6 Tokens
Schritt 1: Volle Attention-Matrix (ohne Maske)
Zunächst wird die Attention-Matrix QK^T berechnet. Jedes Token kann theoretisch auf alle anderen attendieren.
Causal Masking in 3 Schritten:

1. Berechne Attention-Scores: S = QK^T / √d_k
2. Addiere Maske: S_masked = S + M (wobei M[i,j] = -∞ für j > i)
3. Softmax: A = softmax(S_masked)

Resultat: A[i,j] = 0 für alle j > i (zukünftige Positionen)
Warum Causal Mask?
Bei autoregressiver Generierung darf Token t nur Informationen von Tokens 0..t-1 verwenden. Dies verhindert "Information Leakage" aus der Zukunft während des Trainings.
Implementierung
Die Maske ist eine obere Dreiecksmatrix mit -∞. Nach Addition zu den Scores werden diese Positionen durch Softmax zu exakt 0, nicht nur zu einem sehr kleinen Wert.
Decoder vs.
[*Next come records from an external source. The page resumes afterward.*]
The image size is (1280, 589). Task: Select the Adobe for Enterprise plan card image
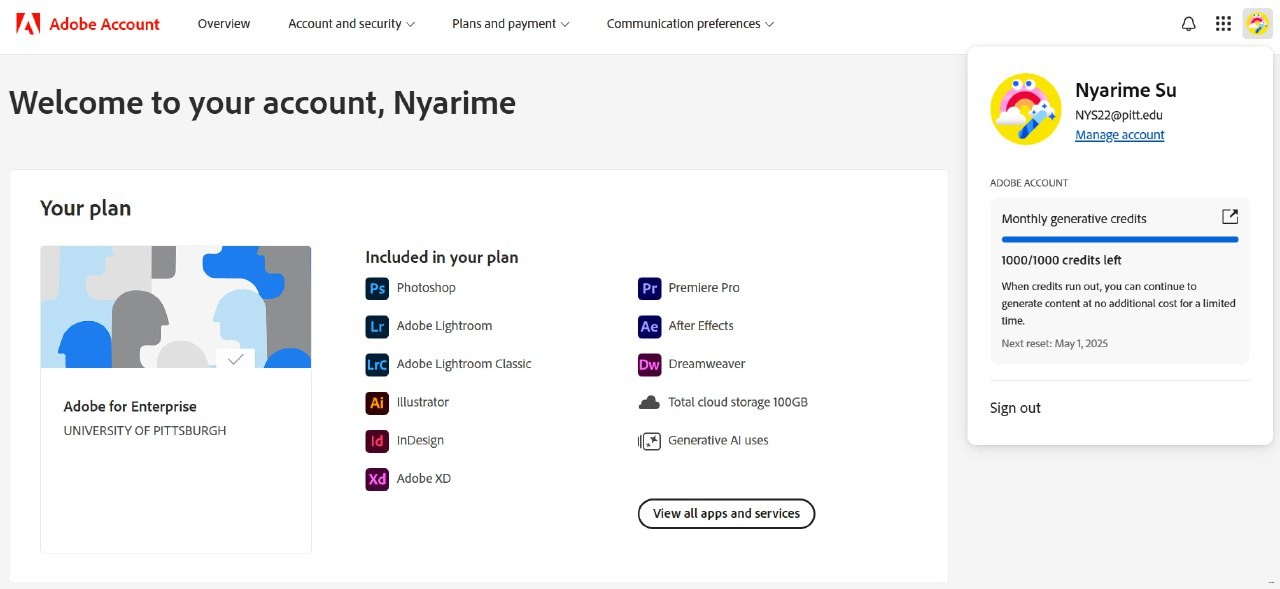(x=176, y=307)
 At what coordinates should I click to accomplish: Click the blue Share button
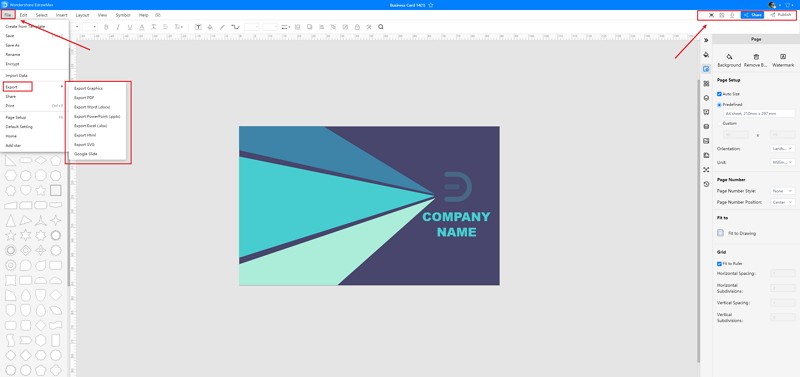pyautogui.click(x=753, y=15)

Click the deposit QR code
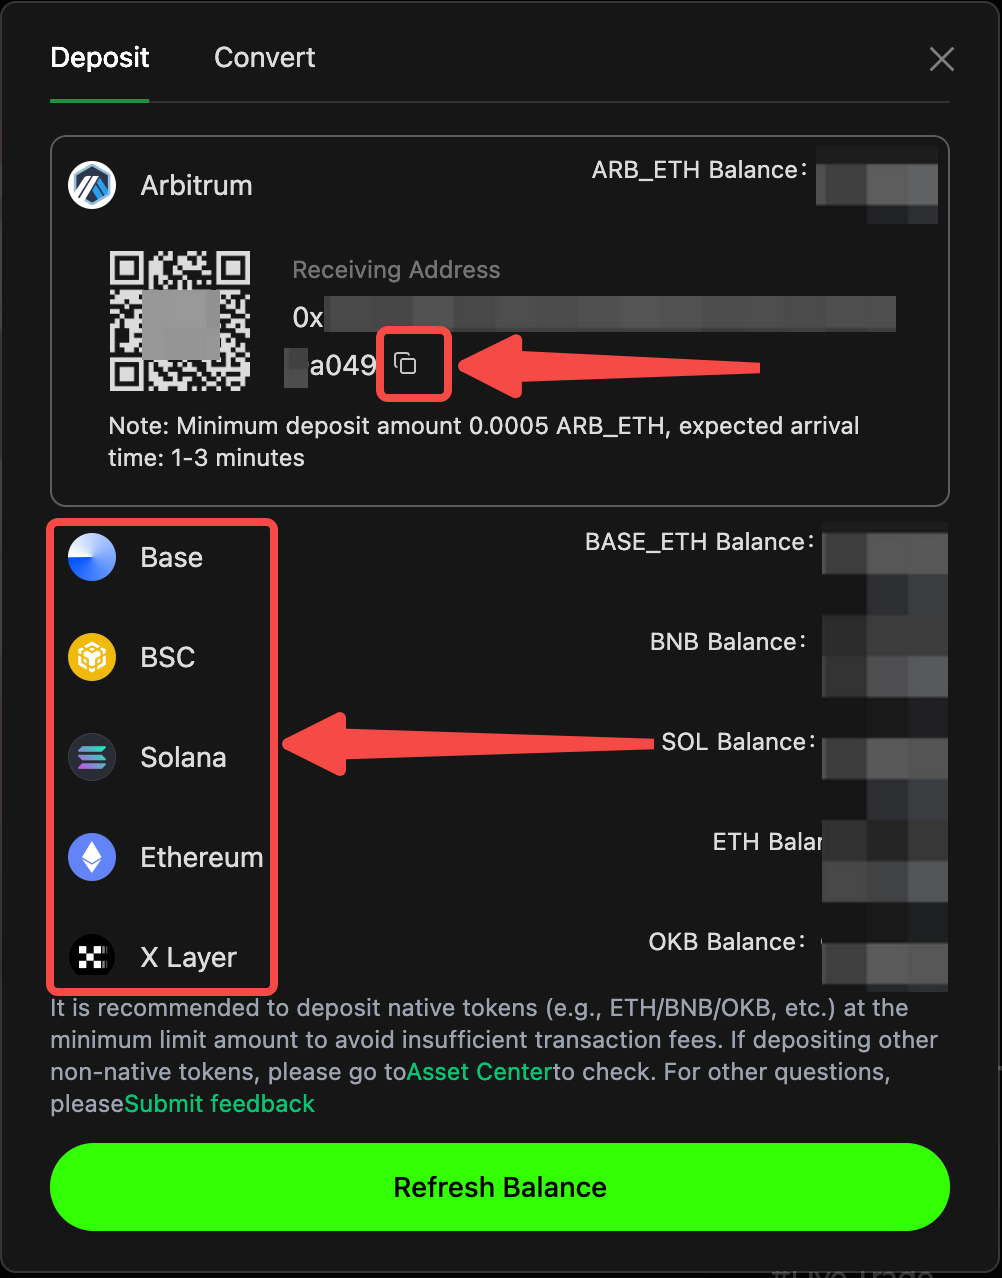click(180, 321)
Encoder
Decoder-only Modelle (GPT, Llama) verwenden immer Causal Masking. Encoder-only (BERT) nutzen bidirektionale Attention ohne Maske. Encoder-Decoder (T5) kombinieren beide.
Training vs. Inferenz
Die Maske ist in Training und Inferenz identisch. Training: Alle Tokens parallel, aber maskiert. Inferenz: Token-für-Token Generierung mit wachsendem Kontext.